In this tutorial we will optimize the Hartmann6 function as before, but we will configure custom Runners and Metrics to mimic an external execution system. The Runner will calculate Hartmann6 with the appropriate parameters, write the result to a file, and tell Ax the trial is ready after 5 seconds. The Metric will find the appropriate file and report the results back to Ax.
Learning Objectives
- Learn when it can be appropriate and/or advantageous to run Ax in a closed-loop
- Configure custom Runners and Metrics, allowing Ax to deploy trials and fetch data automatically
- Understand tradeoffs between parallelism and optimization performance
Prerequisites
- Understanding of adaptive experimentation and Bayesian optimization
- Familiarity with configuring and conducting experiments in Ax
Step 1: Import Necessary Modules
First, ensure you have all the necessary imports:
import os
import time
from typing import Any, Mapping
import numpy as np
from ax.preview.api.client import Client
from ax.preview.api.configs import (
ExperimentConfig,
OrchestrationConfig,
ParameterType,
RangeParameterConfig,
)
from ax.preview.api.protocols.metric import IMetric
from ax.preview.api.protocols.runner import IRunner, TrialStatus
from ax.preview.api.types import TParameterization
Step 2: Defining our custom Runner and Metric
As stated before, we will be creating custom Runner and Metric classes to mimic an external system. Let's start by defining our Hartmann6 function as before.
# Hartmann6 function
def hartmann6(x1, x2, x3, x4, x5, x6):
alpha = np.array([1.0, 1.2, 3.0, 3.2])
A = np.array([
[10, 3, 17, 3.5, 1.7, 8],
[0.05, 10, 17, 0.1, 8, 14],
[3, 3.5, 1.7, 10, 17, 8],
[17, 8, 0.05, 10, 0.1, 14]
])
P = 10**-4 * np.array([
[1312, 1696, 5569, 124, 8283, 5886],
[2329, 4135, 8307, 3736, 1004, 9991],
[2348, 1451, 3522, 2883, 3047, 6650],
[4047, 8828, 8732, 5743, 1091, 381]
])
outer = 0.0
for i in range(4):
inner = 0.0
for j, x in enumerate([x1, x2, x3, x4, x5, x6]):
inner += A[i, j] * (x - P[i, j])**2
outer += alpha[i] * np.exp(-inner)
return -outer
hartmann6(0.1, 0.45, 0.8, 0.25, 0.552, 1.0)
Next, we will define the MockRunner
. The MockRunner
requires two methods:
run_trial
and poll_trial
.
run_trial
deploys a trial to the external system with the given parameters. In this
case, we will simply save a file containing the result of a call to the Hartmann6
function.
poll_trial
queries the external system to see if the trial has completed, failed, or
if it's still running. In this mock example, we will check to see how many seconds have
elapsed since the run_trial
was called and only report a trial as completed once 5
seconds have elapsed.
Runner's may also optionally implement a stop_trial
method to terminate a trial's
execution before it has completed. This is necessary for using
early stopping in closed-loop experimentation, but we will skip
this for now.
class MockRunner(IRunner):
def run_trial(
self, trial_index: int, parameterization: TParameterization
) -> dict[str, Any]:
file_name = f"{int(time.time())}.txt"
x1 = parameterization["x1"]
x2 = parameterization["x2"]
x3 = parameterization["x3"]
x4 = parameterization["x4"]
x5 = parameterization["x5"]
x6 = parameterization["x6"]
result = hartmann6(x1, x2, x3, x4, x5, x6)

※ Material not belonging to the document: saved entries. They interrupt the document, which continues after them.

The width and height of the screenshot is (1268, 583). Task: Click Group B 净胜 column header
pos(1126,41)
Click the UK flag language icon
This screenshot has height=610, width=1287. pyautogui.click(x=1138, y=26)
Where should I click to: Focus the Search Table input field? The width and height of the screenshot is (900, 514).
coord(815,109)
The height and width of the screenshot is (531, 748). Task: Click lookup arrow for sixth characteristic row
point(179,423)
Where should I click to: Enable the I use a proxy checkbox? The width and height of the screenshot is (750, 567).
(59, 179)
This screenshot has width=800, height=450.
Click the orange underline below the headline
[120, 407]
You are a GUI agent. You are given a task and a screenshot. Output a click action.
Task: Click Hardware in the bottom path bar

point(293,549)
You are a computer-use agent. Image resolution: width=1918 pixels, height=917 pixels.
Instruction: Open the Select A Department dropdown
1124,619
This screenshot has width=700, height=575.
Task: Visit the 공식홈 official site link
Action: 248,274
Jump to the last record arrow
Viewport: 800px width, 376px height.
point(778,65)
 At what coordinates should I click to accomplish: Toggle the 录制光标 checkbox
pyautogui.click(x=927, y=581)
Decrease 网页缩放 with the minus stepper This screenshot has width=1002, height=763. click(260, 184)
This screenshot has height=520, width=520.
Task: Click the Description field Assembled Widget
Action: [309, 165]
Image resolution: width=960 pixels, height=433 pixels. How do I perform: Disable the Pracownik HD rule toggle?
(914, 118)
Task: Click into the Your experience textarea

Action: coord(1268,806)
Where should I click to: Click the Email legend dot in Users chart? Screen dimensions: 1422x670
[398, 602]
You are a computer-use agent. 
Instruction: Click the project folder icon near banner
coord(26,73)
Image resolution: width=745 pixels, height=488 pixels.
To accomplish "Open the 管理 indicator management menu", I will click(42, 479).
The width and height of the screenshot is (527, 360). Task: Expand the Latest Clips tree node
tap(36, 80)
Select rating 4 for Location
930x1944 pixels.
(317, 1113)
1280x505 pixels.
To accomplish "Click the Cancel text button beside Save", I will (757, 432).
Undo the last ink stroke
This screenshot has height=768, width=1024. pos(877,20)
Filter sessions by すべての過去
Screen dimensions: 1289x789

with open(file_name, "w") as f:
f.write(f"{result}")
return {"file_name": file_name}
def poll_trial(
self, trial_index: int, trial_metadata: Mapping[str, Any]
) -> TrialStatus:
file_name = trial_metadata["file_name"]
time_elapsed = time.time() - int(file_name[:4])
if time_elapsed < 5:
return TrialStatus.RUNNING
return TrialStatus.COMPLETED
It's worthwhile to instantiate your Runner and test it is behaving as expected. Let's
deploy a mock trial by manually calling run_trial
and ensuring it creates a file.
runner = MockRunner()
trial_metadata = runner.run_trial(
trial_index=-1,
parameterization={
"x1": 0.1,
"x2": 0.45,
"x3": 0.8,
"x4": 0.25,
"x5": 0.552,
"x6": 1.0,
},
)
os.path.exists(trial_metadata["file_name"])
Now, we will implement the Metric. Metrics only need to implement a fetch
method,
which returns a progression value (i.e. a step in a timeseries) and an observation
value. Note that the observation can either be a simple float or a (mean, SEM) pair if
the external system can report observed noise.
In this case, we have neither a relevant progression value nor observed noise so we will
simply read the file and report (0, value)
.
class MockMetric(IMetric):
def fetch(
self,
trial_index: int,
trial_metadata: Mapping[str, Any],
) -> tuple[int, float | tuple[float, float]]:
file_name = trial_metadata["file_name"]
with open(file_name, 'r') as file:
value = float(file.readline())
return (0, value)
Again, let's validate the Metric created above by instantiating it and reporting the value from the file generated during testing of the Runner.
# Note: all Metrics must have a name. This will become relevant when attaching metrics to the Client
hartmann6_metric = MockMetric(name="hartmann6")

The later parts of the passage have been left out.